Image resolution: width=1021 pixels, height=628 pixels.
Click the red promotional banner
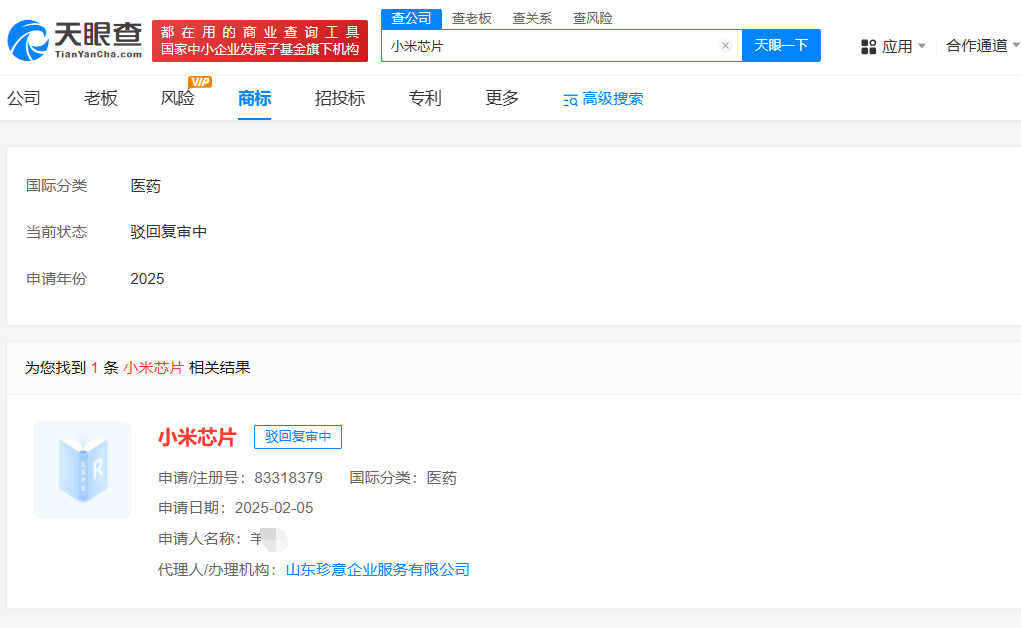coord(260,41)
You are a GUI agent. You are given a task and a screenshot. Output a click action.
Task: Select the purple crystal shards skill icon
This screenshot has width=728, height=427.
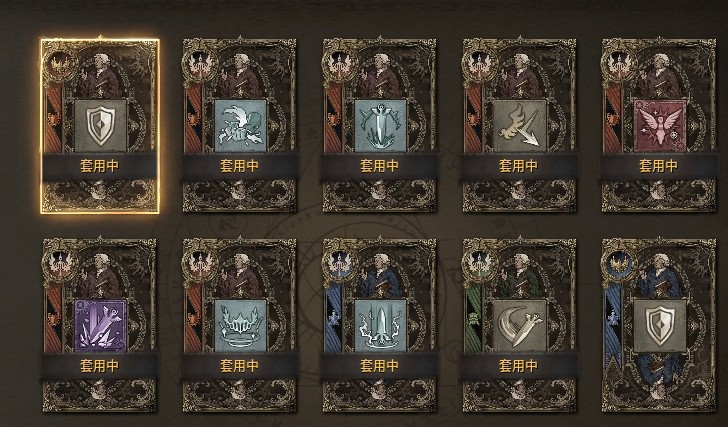[x=101, y=325]
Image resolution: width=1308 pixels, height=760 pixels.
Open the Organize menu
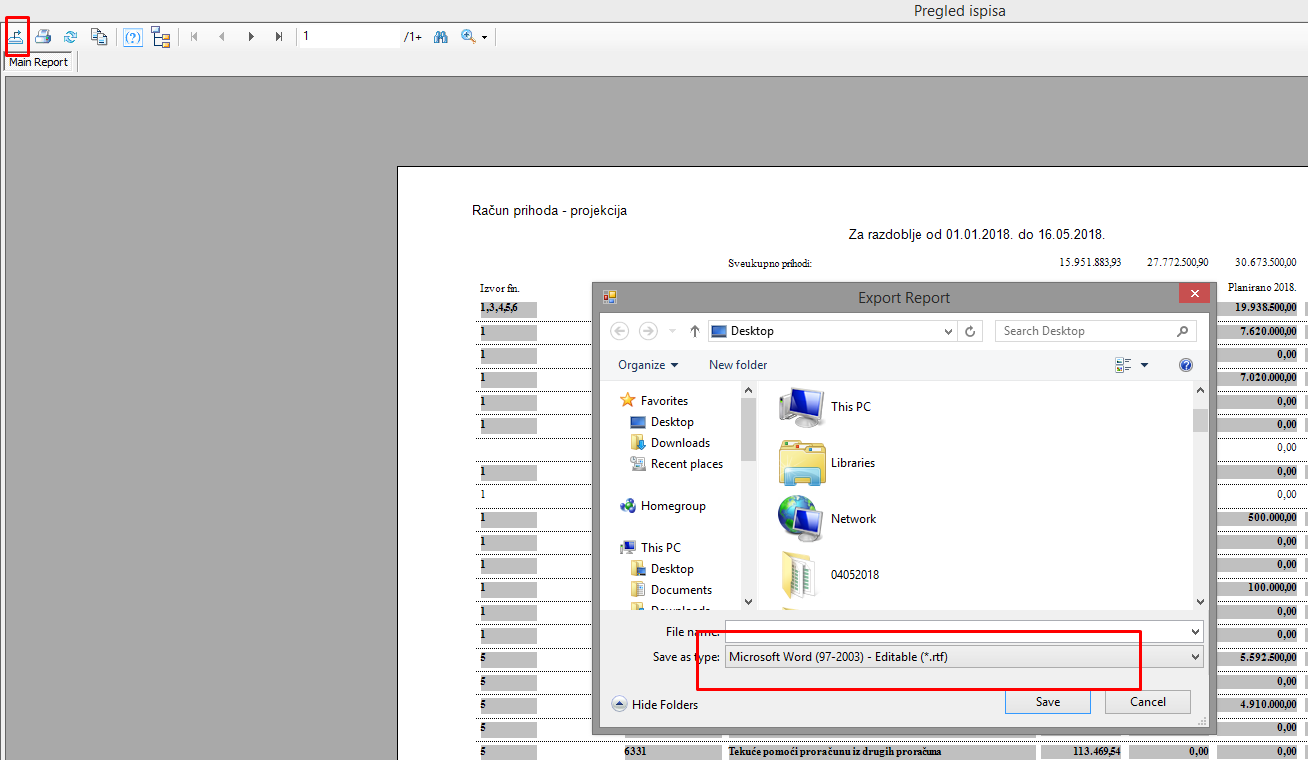[647, 365]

_WHAT TO WORK ON_. Render all entries verbatim, excluding any pictures they hold.

_EXERCISE SOLUTION_.
Image resolution: width=1021 pixels, height=628 pixels.
Click the red promotional banner
coord(260,41)
You are a GUI agent. You are given a task and a screenshot. Output a click action.
Task: Select the purple crystal shards skill icon
This screenshot has width=728, height=427.
[x=101, y=325]
Image resolution: width=1308 pixels, height=760 pixels.
Open the Organize menu
[647, 365]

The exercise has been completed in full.